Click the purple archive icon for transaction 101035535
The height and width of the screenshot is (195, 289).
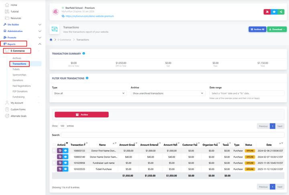click(60, 169)
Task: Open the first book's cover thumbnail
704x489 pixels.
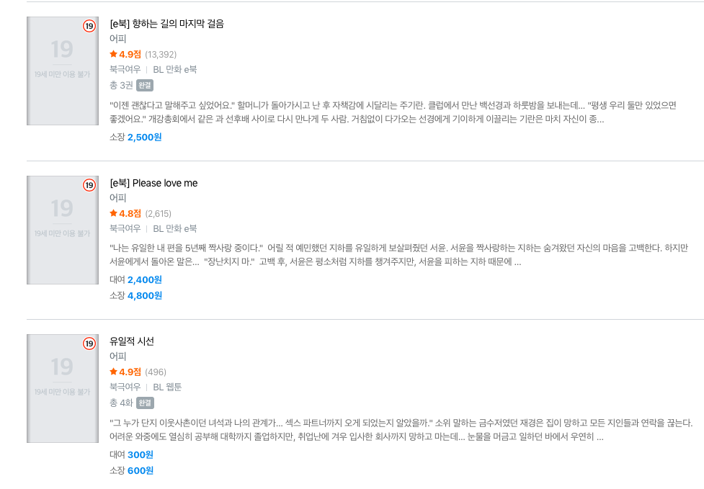Action: coord(63,71)
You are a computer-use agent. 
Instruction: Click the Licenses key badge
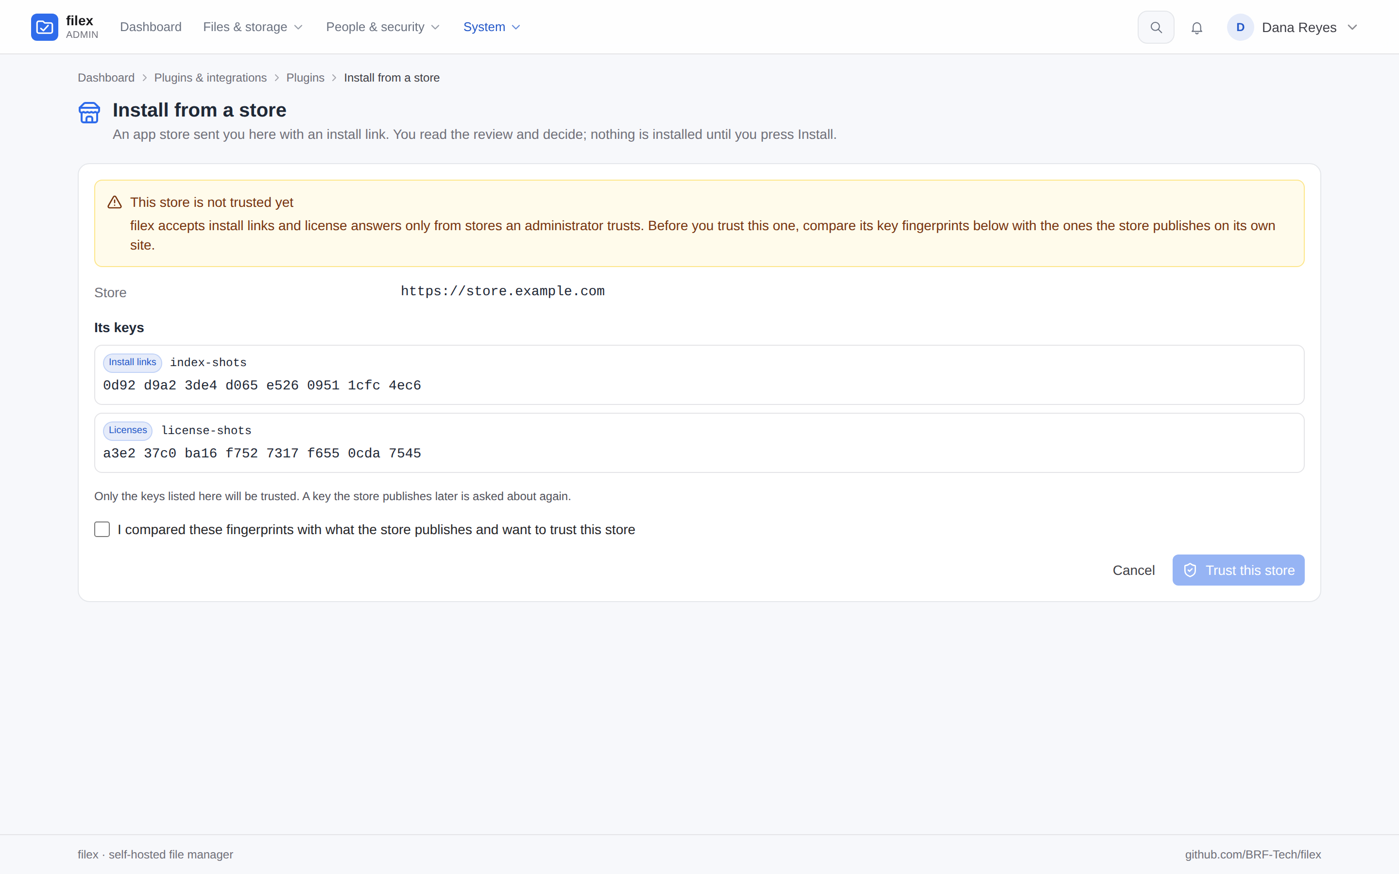tap(128, 431)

## WORK REQUEST
The lines wanted run from the line containing "You are a computer-use agent." through the end of the entries; return them exactly, both ends included, and keep pictures out.

## SOLUTION FOR THIS TASK
You are a computer-use agent. 
Instruction: Click the Licenses key badge
tap(128, 431)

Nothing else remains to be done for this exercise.